A Tela Quente, da TV Globo, apresenta nesta segunda, 27 de abril, o filme A Chamada, um suspense centrado em uma situação de sequestro e chantagem em tempo real. A produção transforma uma simples viagem de carro em uma corrida contra o tempo, quando um homem passa a ser controlado por um agressor desconhecido por telefone. O longa mantém a narrativa praticamente restrita ao interior de um veículo, acompanhando a tentativa do protagonista de salvar os filhos enquanto segue instruções impostas sob ameaça de explosão.
Qual é a história de “A Chamada”?
O filme acompanha um homem que dirige com os filhos quando recebe uma ligação de um desconhecido. O interlocutor afirma que há uma bomba instalada no carro e determina que ele siga ordens específicas para evitar a explosão.
Sem possibilidade de sair do veículo, ele precisa executar cada comando enquanto tenta proteger as crianças e entender quem está por trás da ameaça. A comunicação ocorre exclusivamente por telefone, o que transforma cada instrução em parte de um controle direto sobre suas ações. A narrativa se desenvolve a partir dessa dinâmica, em que qualquer decisão errada pode resultar em uma tragédia imediata.
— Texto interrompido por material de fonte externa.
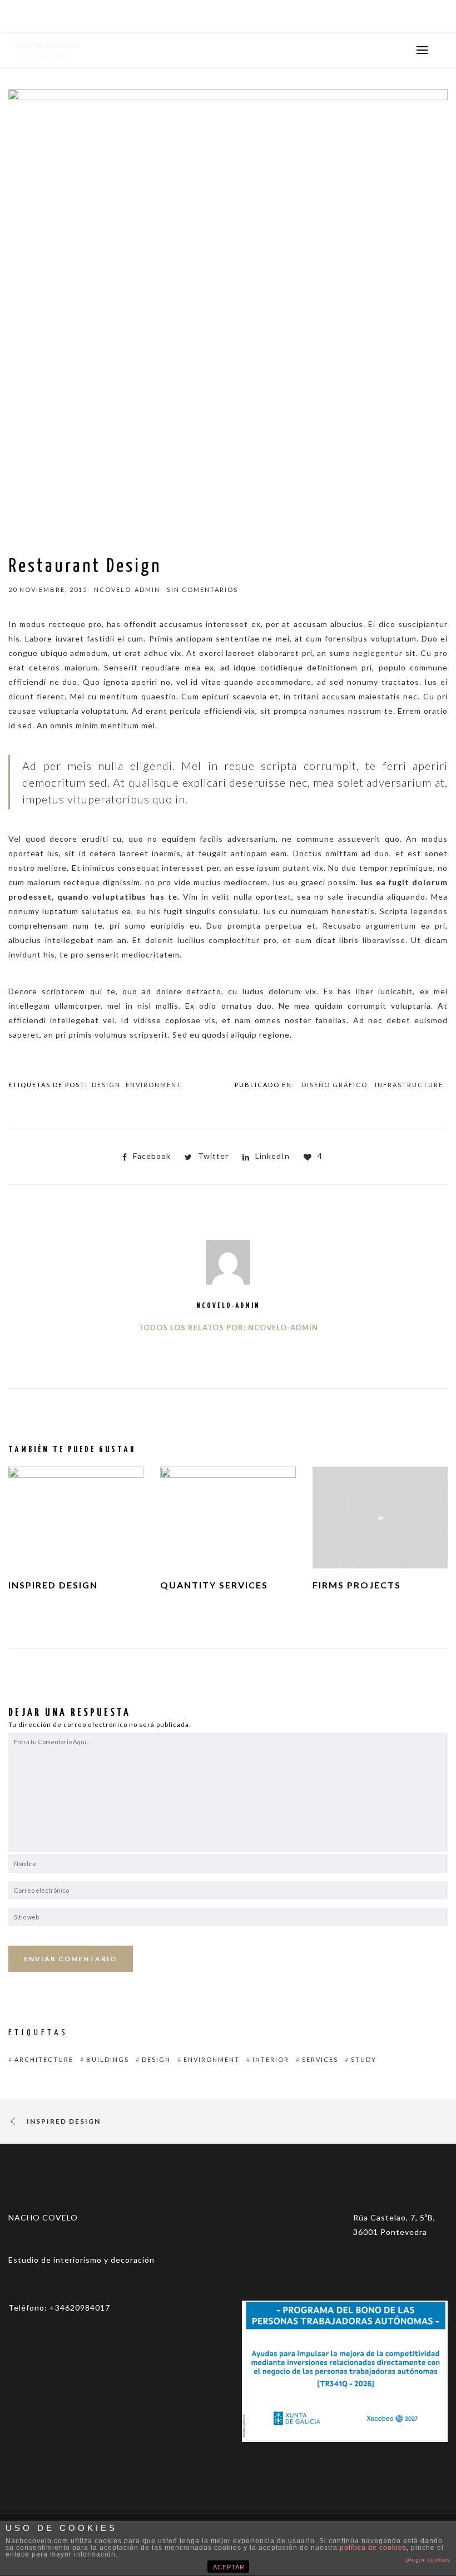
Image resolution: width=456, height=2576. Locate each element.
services (320, 2059)
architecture (43, 2059)
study (363, 2059)
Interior (270, 2059)
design (106, 1084)
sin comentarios (202, 589)
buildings (107, 2059)
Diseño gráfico (334, 1084)
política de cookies (373, 2548)
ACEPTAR (229, 2567)
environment (154, 1084)
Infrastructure (409, 1084)
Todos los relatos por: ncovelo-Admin (228, 1327)
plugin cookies (428, 2560)
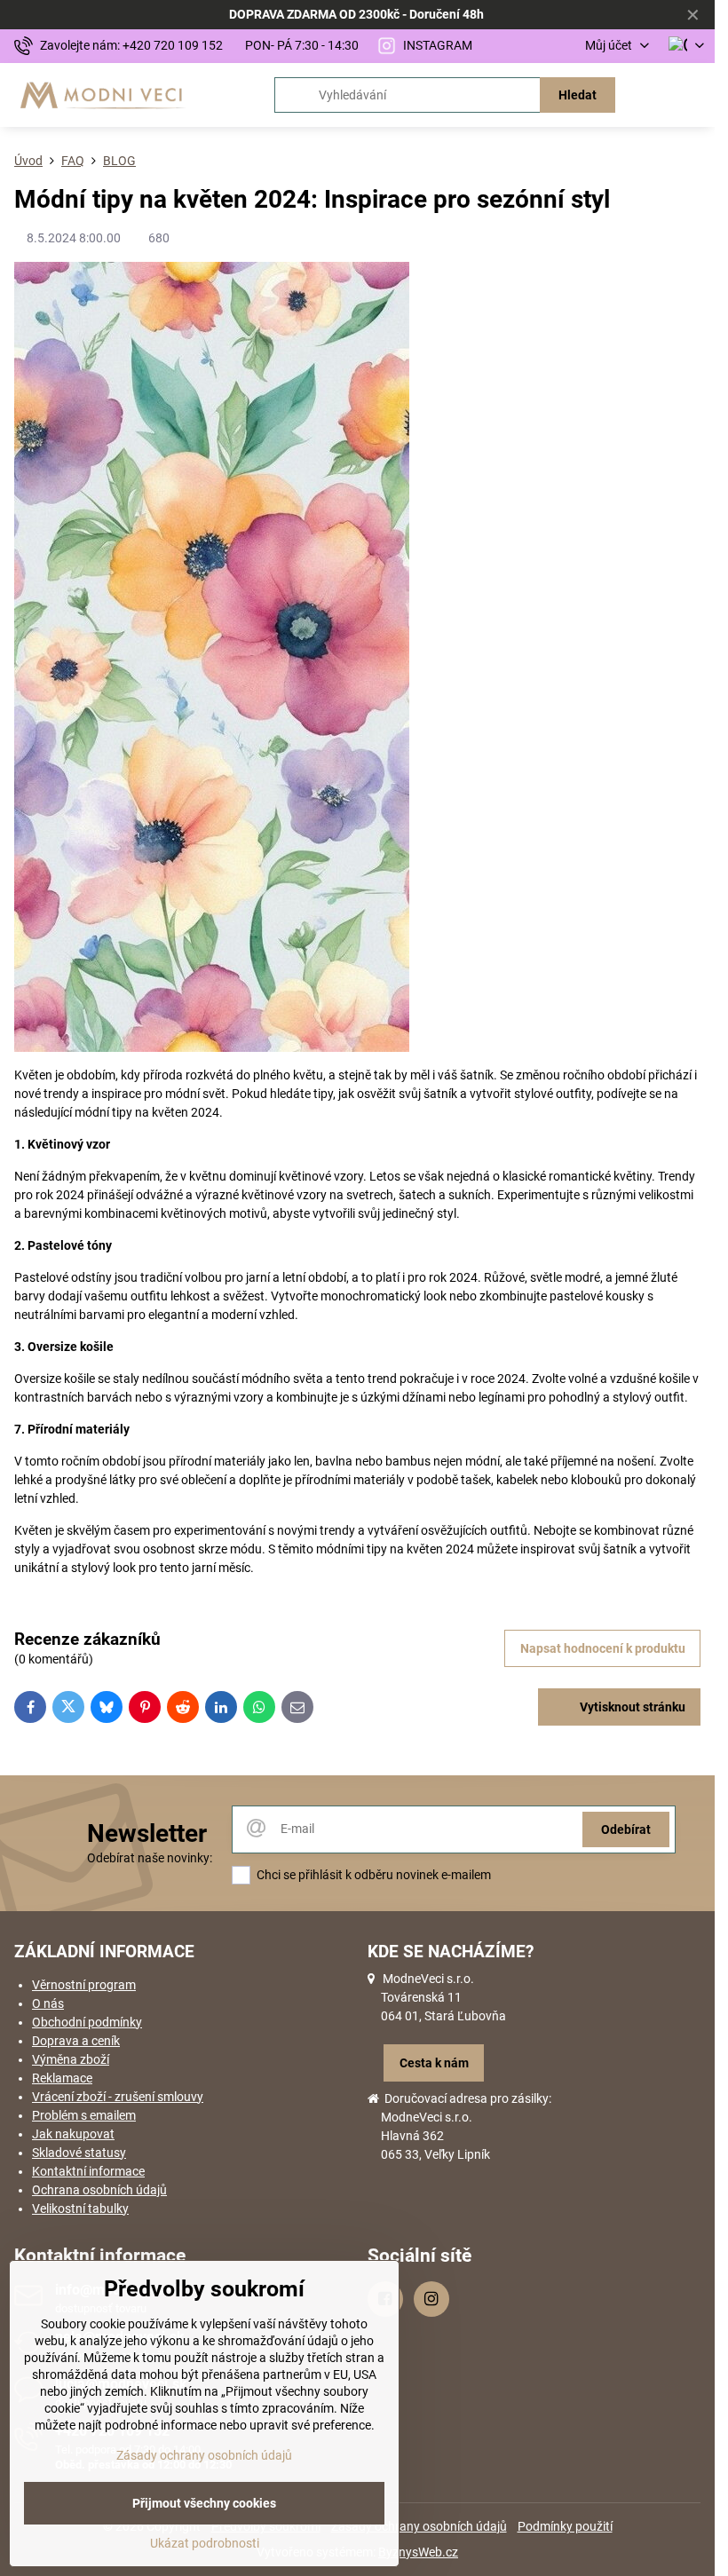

Quem está no elenco do filme?
O protagonista é interpretado por Liam Neeson (Busca Implacável, A Lista de Schindler), que vive um homem colocado em uma situação de pressão extrema enquanto tenta manter o controle da família e da própria reação diante das ameaças. O elenco inclui ainda Noma Dumezweni (Harry Potter e a Criança Amaldiçoada), Embeth Davidtz (O Homem Bicentenário), Jack Champion (Avatar: O Caminho da Água) e Lilly Aspell (Mulher-Maravilha), que completam o núcleo familiar e os personagens ligados ao desenvolvimento da trama.
Quem dirige “A Chamada”?
A direção é de Nimród Antal. O filme trabalha com uma estrutura concentrada em poucos espaços e poucos personagens em cena, priorizando a sequência contínua de acontecimentos dentro do carro como principal elemento narrativo.
O que torna o filme um suspense diferente?
O longa se desenvolve quase inteiramente dentro de um carro em movimento, com a ação guiada por ligações telefônicas. A proposta reduz deslocamentos de cenário e concentra o conflito na relação entre o protagonista e o agressor invisível. O resultado é uma narrativa que depende diretamente do tempo e das decisões tomadas sob pressão, sem cortes para subtramas paralelas ou mudanças frequentes de ambiente.
O filme tem base em fatos reais?
O longa-metragem não é baseado em um caso real específico. A ideia central parte de situações comuns de ameaça por telefone e sequestro psicológico, explorando como a comunicação instantânea pode ser usada como ferramenta de controle em situações de risco.